Em entrevista à TV Dourados News, ele informou que o déficit mensal de arrecadação é de R$ 2 milhões, em média. Considerando os mais de R$ 6 milhões perdidos desde março, as projeções futuras não são otimistas. (clique aqui para assistir)

"Hoje a gente tem um coeficiente nessa casa de R$ 2 milhões, mas a pandemia em si não chegou ainda na questão tributária. Chegando, nosso déficit pode chegar a R$ 40 milhões no final do ano", explicou o secretário.

Pimentel afirma que somente medidas austeras podem evitar atrasos nos pagamentos de salários do funcionalismo público municipal e aposta no Projeto de Lei Complementar nº 20/2020 como uma saída para atenuar os efeitos da crise.

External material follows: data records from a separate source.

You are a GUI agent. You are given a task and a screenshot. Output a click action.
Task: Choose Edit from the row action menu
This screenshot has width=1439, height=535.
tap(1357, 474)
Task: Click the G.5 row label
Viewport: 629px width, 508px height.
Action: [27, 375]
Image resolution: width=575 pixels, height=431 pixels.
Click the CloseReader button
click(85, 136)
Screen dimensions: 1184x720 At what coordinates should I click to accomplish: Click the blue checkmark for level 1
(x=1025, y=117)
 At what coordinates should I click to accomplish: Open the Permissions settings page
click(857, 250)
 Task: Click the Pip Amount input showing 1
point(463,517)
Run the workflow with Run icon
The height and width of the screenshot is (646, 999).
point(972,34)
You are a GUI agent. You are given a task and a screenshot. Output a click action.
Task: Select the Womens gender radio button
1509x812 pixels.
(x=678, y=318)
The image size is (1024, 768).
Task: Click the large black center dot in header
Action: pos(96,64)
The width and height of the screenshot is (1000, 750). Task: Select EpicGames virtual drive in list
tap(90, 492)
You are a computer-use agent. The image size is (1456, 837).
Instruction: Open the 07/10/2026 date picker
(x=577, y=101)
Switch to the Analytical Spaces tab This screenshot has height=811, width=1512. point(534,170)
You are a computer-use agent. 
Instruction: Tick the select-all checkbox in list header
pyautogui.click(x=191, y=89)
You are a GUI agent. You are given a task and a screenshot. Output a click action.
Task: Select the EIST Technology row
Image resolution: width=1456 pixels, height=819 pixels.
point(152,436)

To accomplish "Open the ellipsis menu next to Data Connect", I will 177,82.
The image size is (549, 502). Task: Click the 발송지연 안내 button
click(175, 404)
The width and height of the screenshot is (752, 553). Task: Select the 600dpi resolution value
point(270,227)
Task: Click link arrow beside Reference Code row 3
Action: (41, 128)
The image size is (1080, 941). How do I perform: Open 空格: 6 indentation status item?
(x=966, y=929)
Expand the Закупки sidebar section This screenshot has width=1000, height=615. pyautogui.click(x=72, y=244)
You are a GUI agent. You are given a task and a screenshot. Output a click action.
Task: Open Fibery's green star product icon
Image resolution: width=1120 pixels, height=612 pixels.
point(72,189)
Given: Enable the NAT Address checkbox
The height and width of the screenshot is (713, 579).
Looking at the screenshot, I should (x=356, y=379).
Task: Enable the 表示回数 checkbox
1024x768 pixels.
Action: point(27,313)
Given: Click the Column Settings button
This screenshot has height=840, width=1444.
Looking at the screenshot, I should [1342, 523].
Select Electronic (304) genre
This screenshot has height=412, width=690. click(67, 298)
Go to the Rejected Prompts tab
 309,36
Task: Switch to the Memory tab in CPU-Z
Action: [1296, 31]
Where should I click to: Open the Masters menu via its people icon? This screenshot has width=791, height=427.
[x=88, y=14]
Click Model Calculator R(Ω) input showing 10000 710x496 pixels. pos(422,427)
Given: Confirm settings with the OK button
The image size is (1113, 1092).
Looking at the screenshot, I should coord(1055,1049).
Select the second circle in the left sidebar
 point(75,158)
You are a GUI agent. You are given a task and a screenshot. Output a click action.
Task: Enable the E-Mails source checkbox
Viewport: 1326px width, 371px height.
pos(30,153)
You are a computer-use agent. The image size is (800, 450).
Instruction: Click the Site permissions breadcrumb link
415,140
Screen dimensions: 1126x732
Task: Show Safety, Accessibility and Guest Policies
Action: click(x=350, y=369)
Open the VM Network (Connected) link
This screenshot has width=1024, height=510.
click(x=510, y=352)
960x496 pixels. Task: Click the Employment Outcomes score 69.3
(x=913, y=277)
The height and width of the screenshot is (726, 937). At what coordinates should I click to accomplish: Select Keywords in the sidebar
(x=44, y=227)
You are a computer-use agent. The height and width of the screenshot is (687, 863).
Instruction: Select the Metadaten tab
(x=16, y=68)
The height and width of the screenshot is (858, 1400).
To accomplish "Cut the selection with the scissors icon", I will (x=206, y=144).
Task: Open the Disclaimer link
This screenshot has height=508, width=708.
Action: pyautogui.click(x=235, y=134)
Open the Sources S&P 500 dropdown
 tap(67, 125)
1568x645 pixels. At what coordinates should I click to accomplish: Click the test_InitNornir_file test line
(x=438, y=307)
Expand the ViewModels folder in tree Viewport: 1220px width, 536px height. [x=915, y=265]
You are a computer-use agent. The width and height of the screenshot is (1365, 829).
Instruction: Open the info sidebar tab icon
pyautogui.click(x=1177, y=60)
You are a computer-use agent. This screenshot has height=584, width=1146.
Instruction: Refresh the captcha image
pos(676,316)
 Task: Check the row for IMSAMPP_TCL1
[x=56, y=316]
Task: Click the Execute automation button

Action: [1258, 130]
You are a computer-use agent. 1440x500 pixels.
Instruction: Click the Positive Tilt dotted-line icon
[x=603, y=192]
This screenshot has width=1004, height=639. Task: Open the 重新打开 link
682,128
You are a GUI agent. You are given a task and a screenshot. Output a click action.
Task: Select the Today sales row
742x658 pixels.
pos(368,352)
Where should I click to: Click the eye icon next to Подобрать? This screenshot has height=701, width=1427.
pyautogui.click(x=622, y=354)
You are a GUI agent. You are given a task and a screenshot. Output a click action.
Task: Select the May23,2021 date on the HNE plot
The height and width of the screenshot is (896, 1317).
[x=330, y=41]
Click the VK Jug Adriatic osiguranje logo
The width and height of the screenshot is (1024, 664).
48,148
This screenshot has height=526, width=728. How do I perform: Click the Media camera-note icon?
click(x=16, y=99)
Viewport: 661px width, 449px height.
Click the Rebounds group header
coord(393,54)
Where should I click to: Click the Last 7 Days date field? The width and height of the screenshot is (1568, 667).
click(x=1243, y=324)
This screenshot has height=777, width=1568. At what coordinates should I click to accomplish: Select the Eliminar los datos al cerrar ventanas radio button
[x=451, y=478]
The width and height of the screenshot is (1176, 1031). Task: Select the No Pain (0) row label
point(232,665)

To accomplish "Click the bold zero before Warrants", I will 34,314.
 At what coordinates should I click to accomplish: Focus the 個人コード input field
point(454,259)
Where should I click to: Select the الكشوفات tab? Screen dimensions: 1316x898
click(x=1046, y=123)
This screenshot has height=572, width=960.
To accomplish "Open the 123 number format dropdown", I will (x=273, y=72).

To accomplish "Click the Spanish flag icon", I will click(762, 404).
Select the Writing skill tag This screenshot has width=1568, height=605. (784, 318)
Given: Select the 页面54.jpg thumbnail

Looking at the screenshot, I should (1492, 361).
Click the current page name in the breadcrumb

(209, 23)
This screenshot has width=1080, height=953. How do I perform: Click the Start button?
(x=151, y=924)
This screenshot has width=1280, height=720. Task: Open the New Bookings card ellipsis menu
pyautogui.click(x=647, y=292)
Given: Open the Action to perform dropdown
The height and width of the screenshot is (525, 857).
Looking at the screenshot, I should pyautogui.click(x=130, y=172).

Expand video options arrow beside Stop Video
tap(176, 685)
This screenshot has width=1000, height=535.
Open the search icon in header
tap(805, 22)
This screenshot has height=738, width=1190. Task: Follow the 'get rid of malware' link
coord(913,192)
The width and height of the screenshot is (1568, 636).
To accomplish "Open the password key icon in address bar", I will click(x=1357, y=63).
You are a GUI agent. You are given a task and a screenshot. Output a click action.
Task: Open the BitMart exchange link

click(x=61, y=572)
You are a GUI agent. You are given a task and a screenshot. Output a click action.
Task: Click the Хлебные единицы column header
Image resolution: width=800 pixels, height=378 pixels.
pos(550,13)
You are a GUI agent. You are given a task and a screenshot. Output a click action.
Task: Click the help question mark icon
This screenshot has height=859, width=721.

Nesse projeto, protocolizado na Câmara Municipal em 16 de junho, a chefe do Executivo pede aos vereadores autorização para suspender o recolhimento das contribuições previdenciárias patronais do município, devida ao Regime Próprio de Previdência Social do Município de Dourados - PREVID, assim entendidas as contribuições de alíquota normal e os aportes para cobertura do déficit técnico atuarial, com vencimento entre 1º de março a 31 de dezembro de 2020.

"A gente tem contato com auxílio do governo federal, que tem criado leis que permitem parcelamento de dívidas, como Previd. Temos buscado junto com servidores e a Câmara a melhor forma de estar estancando essa sangria para que a gente possa passar de uma forma mais tranquila por esse déficit de arrecadação", pontua o secretário municipal de Fazenda.

Ele detalha que a suspensão dos repasses previdenciários deve chegar a R$ 59 milhões. "A gente conseguindo negociar freia esse déficit de arrecadação que deve estar na faixa dos R$ 40 milhões", diz.

"Hoje nós temos situação de aparente tranquilidade, mas nos próximos meses a gente quer não precisar novamente estar recorrendo ao atraso dos salários e honrar com o restante do 13º", reconhece.

Em consulta ao portal da transparência do município nesta sexta-feira (31), o Dourados News apurou que as receitas correntes deste ano somam R$ 574.520.980,49 e somente impostos, taxas e contribuições de melhoria renderam R$ 159.915.771,22 desse total.

Além disso, julho foi o segundo mês mais rentável até agora para os cofres públicos municipais, com R$ 80.232.397,40. Mesmo antes do fim, ficou atrás apenas de fevereiro, quando vence o prazo para pagamento em cota única do IPTU (Imposto Sobre a Propriedade Predial e Territorial Urbana), com R$ 126.436.250,44 em receitas.

Em janeiro, antes da pandemia chegar ao Brasil, foram arrecadados R$ 79.255.870,64. Já com o decreto de situação de emergência no município, março rendeu R$ 71.578.651,71, abril R$ 73.303.946,97, maio R$ 66.635.458,58, e junho R$ 77.078.404,75.